Chapter 3 provides an overview of the history of Earth’s climate and how various different geological processes have contributed to climate change in the past. The topics covered include:
|3.1 Changes in Solar Output and in the Earth’s Atmosphere||The sun has increased in intensity by almost 40% since the formation of the solar system 4.57 billion years ago. Because of the presence of life on Earth, and because of changes in the physiology of life forms, our atmosphere has evolved over this time so that a reasonable temperature has been maintained. This has been achieved primarily through changes to the greenhouse gas content of the atmosphere.|
|3.2 Plate Tectonics and Climate Change||Plate tectonics has had a dramatic control over the Earth’s temperature. Some of the important changes include: the distribution of the continents (near to the equator vs near to the poles), the formation of mountain ranges (which promotes weathering and consumption of atmospheric CO2), and changes to the patterns of ocean currents.|
|3.3 Volcanism and Climate Change||Volcanism affects our climate, both on a short time scale (years to decades) because the sulphate aerosols produced by major eruptions block sunlight, and on a much longer time scale (millennia to millions of years) because of the slow buildup of CO2 in the atmosphere.|
|3.4 Earth’s Orbital Fluctuations and Climate Change||Milanković cycles affect the Earth’s climate on the time scale of tens of thousands of years because they lead to changes in much solar insolation is received at different latitudes and at different times of the year. These variations have controlled glacial cycles over the past million years.|
|3.5 Ocean Currents and Climate Change||Ocean currents are responsible for moving heat around on the Earth’s surface. They can vary as a result of changes to the salinity of ocean water and those variations can have significant climate effects on the scale of thousands of years.|
|3.6 Extraterrestrial Impacts and Climate Change||Impacts from large extraterrestrial objects (> 1 km in diameter) are rare, but they can have devastating climate impacts.|
Answers for the review questions can be found in Appendix 1
- Why is the sun getting hotter, and does this have anything to do with climate change over the past century?
- What function of life on Earth has been critical in ensuring that the temperature has remained relatively stable over billions of years, in spite of a warming sun?
- In the context of global temperatures, why does it matter if the continents are concentrated mostly near to the equator or distributed more evenly across the latitudes?
- How does the existence of large mountain ranges affect the composition of the Earth’s atmosphere?
- The Antarctic Circumpolar Current started up at about 35 Ma. How did that affect the climate of Antarctica?
- From a climate perspective, the two most important volcanic gases are CO2 and SO2. What happens to the SO2 in the atmosphere, and what are the climate implications?
- What would it take for the CO2 emissions from volcanism to lead to significant climate change?
- Since the Milankovitch cycles don’t affect how much solar energy reaches the Earth as a whole in any given year, how do they control our climate?
- Based on Figure 3.4.3, how would you describe the trend of insolation at 65° N over the past 10,000 years, and how does this correlate with the actual temperature record over this period?
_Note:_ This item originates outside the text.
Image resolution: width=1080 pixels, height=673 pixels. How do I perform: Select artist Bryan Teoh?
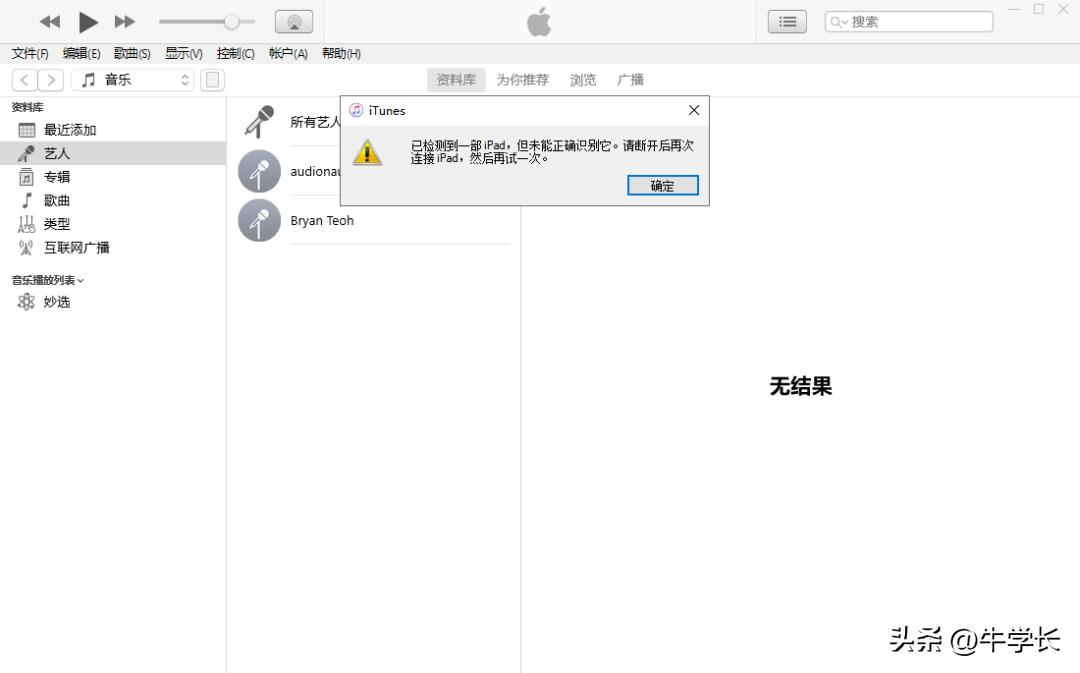(x=322, y=220)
- The density of sea water is determined by its temperature and by the amount of salt dissolved in it. What are the implications of that relationship for the strength of the Gulf Stream, and might would a weakening of the Gulf Stream affect the climate of western Europe?
- What would be the overall implications for Earth’s climate if the ocean currents were to become generally weaker than they are now?
- Describe what you might have experienced if you had been living the middle part of North America on the first day of the Paleogene. If you did survive that day, what would conditions have been like over the next few months?